But even with a massive built-in user base and half-off discounts, healthcare industry success is not guaranteed for Jeff Bezos & Co:
- Amazon’s previous attempts to disrupt the health industry haven’t always been fruitful. Both Amazon Care and Haven — its joint venture with Berkshire Hathaway and JPMorgan — folded just a few years after their respective launches.
- And Amazon’s not the only one interested in this space. Other tech titans like Google and Microsoft tried starting small by developing programs to make it easier for patients to share personal health records with doctors. But the functions were limited and not enough people took to the services.
Past failures from Big Tech indicate that “scaling in health care is very different from scaling in tech, or any other industry for that matter. The standard growth formula simply doesn’t work in health care,” Stephen Dean, co-founder of Keona Health, wrote in a blog post.
Talk to the Pharmacist: Amazon’s developments are similar to steps being taken by pharmacy chains.
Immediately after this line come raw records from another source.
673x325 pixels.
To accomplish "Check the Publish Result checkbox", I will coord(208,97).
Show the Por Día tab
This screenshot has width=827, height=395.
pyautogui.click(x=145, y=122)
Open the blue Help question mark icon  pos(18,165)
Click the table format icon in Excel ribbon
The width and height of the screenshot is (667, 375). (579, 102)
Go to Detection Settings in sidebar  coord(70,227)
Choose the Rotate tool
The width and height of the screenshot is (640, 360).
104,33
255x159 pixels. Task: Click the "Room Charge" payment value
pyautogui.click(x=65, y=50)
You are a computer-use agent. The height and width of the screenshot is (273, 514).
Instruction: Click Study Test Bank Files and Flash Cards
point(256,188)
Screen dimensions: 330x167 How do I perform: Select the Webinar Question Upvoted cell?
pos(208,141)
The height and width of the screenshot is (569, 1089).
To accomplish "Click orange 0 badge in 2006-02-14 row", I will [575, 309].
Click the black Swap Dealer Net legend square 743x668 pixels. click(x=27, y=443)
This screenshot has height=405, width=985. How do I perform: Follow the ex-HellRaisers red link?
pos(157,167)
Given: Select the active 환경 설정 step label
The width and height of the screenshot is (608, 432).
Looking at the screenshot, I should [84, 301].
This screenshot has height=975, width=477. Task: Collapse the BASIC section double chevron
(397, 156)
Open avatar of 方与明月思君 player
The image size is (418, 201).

In the past few years, Walmart, CVS, and Walgreens have been ramping up their patient services, including testing for and treating common ailments like the flu, strep throat, and covid-19. Regions once considered healthcare deserts now have a few more options, and the pharmacy chains get a larger piece of the Medicare and Medicaid pies, which were worth a combined $1.6 trillion in 2021. It’s win-cough-win.